Meta, la maison-mère de Facebook, a démantelé ces derniers mois des réseaux de faux comptes, dont un à Cuba, qui consistait à créer de fausses identités « pour publier sur Facebook des critiques envers les opposants » au pouvoir cubain, a expliqué Ben Nimmo, responsable mondial du renseignement sur les menaces au sein de l’entreprise, lors d’une vidéoconférence avec l’AFP. « Certains de ces comptes utilisaient des photos de profil probablement générées à l’aide d’intelligence artificielle : des photos de personnes qui n’existent pas.

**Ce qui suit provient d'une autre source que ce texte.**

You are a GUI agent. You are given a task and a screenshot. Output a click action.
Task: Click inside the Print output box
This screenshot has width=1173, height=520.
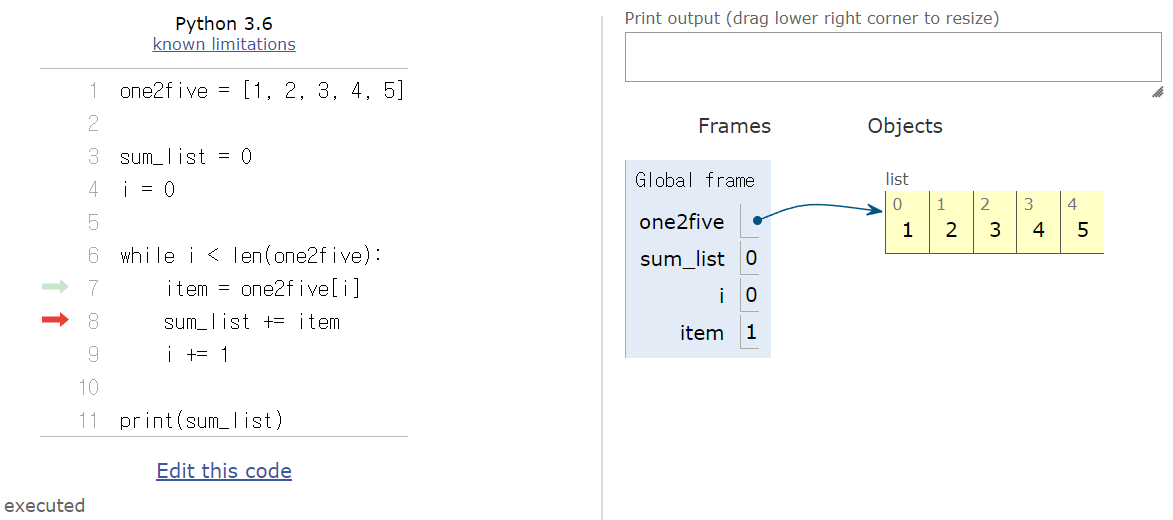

Une tactique de plus en plus utilisée », selon M. Nimmo.
M. Mosqueira estime qu’« avec l’essor des technologies il devient de plus en plus facile de programmer des ‘‘bots’’ qui se font passer pour de vraies personnes sur les réseaux et lancent les messages que l’on veut faire passer ». Et il met en garde contre le fort impact des ‘‘deep fakes’’, même lorsqu’il est ensuite prouvé qu’ils sont faux. « C’est la célèbre phrase attribuée à Joseph Goebbels (haut dirigeant nazi, en charge de la propagande, ndlr) : un mensonge correctement répété 1000 fois devient la vérité ».